___ Records for this task ___

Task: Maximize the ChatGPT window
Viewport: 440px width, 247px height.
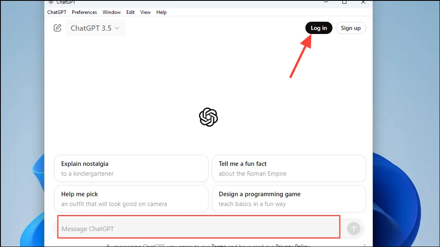Action: click(x=344, y=2)
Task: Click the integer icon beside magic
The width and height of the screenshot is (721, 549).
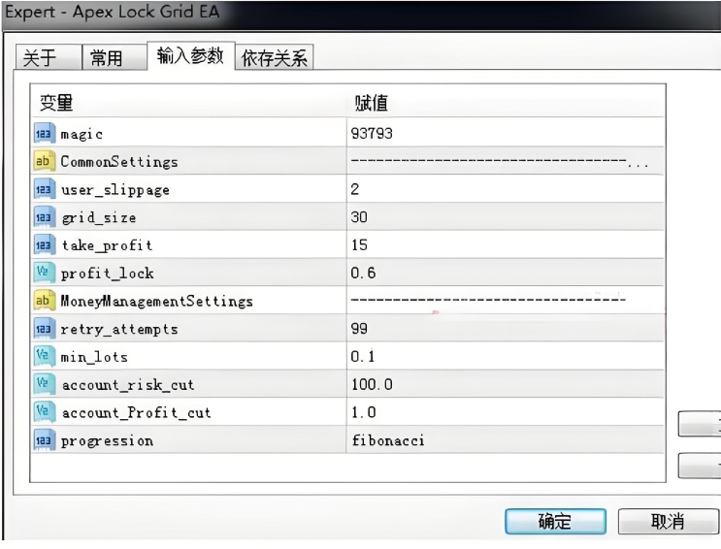Action: click(x=45, y=134)
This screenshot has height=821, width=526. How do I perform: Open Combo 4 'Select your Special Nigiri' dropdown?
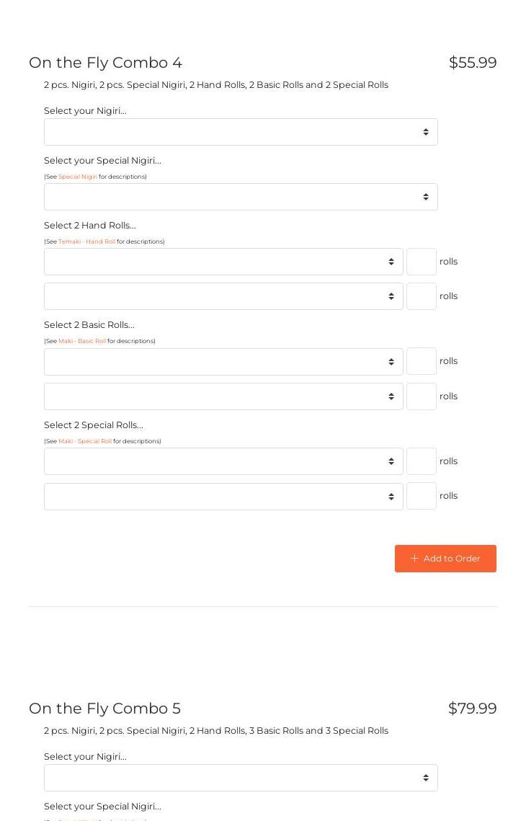pyautogui.click(x=241, y=197)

___

*Aim of the task*. Could you write out exactly the lines from the line containing "Task: Click the integer icon beside magic" to the end of the material, and nothing else? No pictures belong in the copy.

*Exercise response*.
Task: Click the integer icon beside magic
The width and height of the screenshot is (721, 549).
Action: click(x=45, y=134)
This screenshot has height=821, width=526. How do I perform: Open Combo 4 'Select your Special Nigiri' dropdown?
pyautogui.click(x=241, y=197)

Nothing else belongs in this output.